═════ INFORMATION GIVEN

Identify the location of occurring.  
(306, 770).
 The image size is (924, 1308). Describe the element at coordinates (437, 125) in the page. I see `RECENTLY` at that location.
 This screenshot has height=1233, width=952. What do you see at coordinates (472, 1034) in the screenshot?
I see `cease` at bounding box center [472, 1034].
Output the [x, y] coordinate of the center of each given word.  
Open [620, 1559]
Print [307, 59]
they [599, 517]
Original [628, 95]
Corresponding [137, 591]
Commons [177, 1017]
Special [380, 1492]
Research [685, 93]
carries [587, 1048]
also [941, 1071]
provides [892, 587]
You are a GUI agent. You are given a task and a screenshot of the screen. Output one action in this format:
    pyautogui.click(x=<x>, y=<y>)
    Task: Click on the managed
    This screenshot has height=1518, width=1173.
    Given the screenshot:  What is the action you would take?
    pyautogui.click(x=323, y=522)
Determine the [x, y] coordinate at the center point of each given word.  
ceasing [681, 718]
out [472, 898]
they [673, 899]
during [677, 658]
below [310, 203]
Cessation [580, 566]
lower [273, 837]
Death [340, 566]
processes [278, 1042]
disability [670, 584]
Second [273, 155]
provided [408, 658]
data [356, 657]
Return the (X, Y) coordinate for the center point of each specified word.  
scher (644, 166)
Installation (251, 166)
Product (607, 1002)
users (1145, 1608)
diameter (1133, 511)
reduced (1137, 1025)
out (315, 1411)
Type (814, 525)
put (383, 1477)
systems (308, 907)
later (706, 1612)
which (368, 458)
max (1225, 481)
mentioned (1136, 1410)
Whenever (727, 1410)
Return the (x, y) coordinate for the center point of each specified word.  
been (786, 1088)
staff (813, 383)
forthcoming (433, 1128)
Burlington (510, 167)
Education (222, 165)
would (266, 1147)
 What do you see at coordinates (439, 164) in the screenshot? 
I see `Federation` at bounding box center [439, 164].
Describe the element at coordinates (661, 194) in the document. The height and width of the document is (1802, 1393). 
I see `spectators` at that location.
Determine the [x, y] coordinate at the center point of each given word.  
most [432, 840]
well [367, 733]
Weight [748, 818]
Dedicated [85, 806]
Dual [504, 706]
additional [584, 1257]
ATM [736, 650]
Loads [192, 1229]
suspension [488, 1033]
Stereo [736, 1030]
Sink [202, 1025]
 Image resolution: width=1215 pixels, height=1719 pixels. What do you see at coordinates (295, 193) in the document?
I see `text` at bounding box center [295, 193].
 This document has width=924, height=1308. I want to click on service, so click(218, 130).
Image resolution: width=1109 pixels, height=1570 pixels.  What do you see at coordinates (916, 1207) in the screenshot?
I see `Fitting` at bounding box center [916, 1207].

══════════

* [WRITTEN EXERCISE]:
Rewrite all of the data above with every occurrence of "center point" replaced by "midpoint", leaving everything else unchanged.

* [RESPONSE FOR THIS EXERCISE]:
Identify the location of occurring.  
(306, 770).
 The image size is (924, 1308). Describe the element at coordinates (437, 125) in the page. I see `RECENTLY` at that location.
 This screenshot has height=1233, width=952. What do you see at coordinates (472, 1034) in the screenshot?
I see `cease` at bounding box center [472, 1034].
Output the [x, y] coordinate of the center of each given word.  
Open [620, 1559]
Print [307, 59]
they [599, 517]
Original [628, 95]
Corresponding [137, 591]
Commons [177, 1017]
Special [380, 1492]
Research [685, 93]
carries [587, 1048]
also [941, 1071]
provides [892, 587]
You are a GUI agent. You are given a task and a screenshot of the screen. Output one action in this format:
    pyautogui.click(x=<x>, y=<y>)
    Task: Click on the managed
    This screenshot has height=1518, width=1173.
    Given the screenshot:  What is the action you would take?
    pyautogui.click(x=323, y=522)
Determine the [x, y] coordinate at the midpoint of each given word.  
ceasing [681, 718]
out [472, 898]
they [673, 899]
during [677, 658]
below [310, 203]
Cessation [580, 566]
lower [273, 837]
Death [340, 566]
processes [278, 1042]
disability [670, 584]
Second [273, 155]
provided [408, 658]
data [356, 657]
Return the (X, Y) coordinate for the midpoint of each specified word.  
scher (644, 166)
Installation (251, 166)
Product (607, 1002)
users (1145, 1608)
diameter (1133, 511)
reduced (1137, 1025)
out (315, 1411)
Type (814, 525)
put (383, 1477)
systems (308, 907)
later (706, 1612)
which (368, 458)
max (1225, 481)
mentioned (1136, 1410)
Whenever (727, 1410)
Return the (x, y) coordinate for the midpoint of each specified word.  
been (786, 1088)
staff (813, 383)
forthcoming (433, 1128)
Burlington (510, 167)
Education (222, 165)
would (266, 1147)
 What do you see at coordinates (439, 164) in the screenshot? 
I see `Federation` at bounding box center [439, 164].
Describe the element at coordinates (661, 194) in the document. The height and width of the document is (1802, 1393). 
I see `spectators` at that location.
Determine the [x, y] coordinate at the midpoint of each given word.  
most [432, 840]
well [367, 733]
Weight [748, 818]
Dedicated [85, 806]
Dual [504, 706]
additional [584, 1257]
ATM [736, 650]
Loads [192, 1229]
suspension [488, 1033]
Stereo [736, 1030]
Sink [202, 1025]
 Image resolution: width=1215 pixels, height=1719 pixels. What do you see at coordinates (295, 193) in the document?
I see `text` at bounding box center [295, 193].
 This document has width=924, height=1308. I want to click on service, so click(218, 130).
Image resolution: width=1109 pixels, height=1570 pixels.  What do you see at coordinates (916, 1207) in the screenshot?
I see `Fitting` at bounding box center [916, 1207].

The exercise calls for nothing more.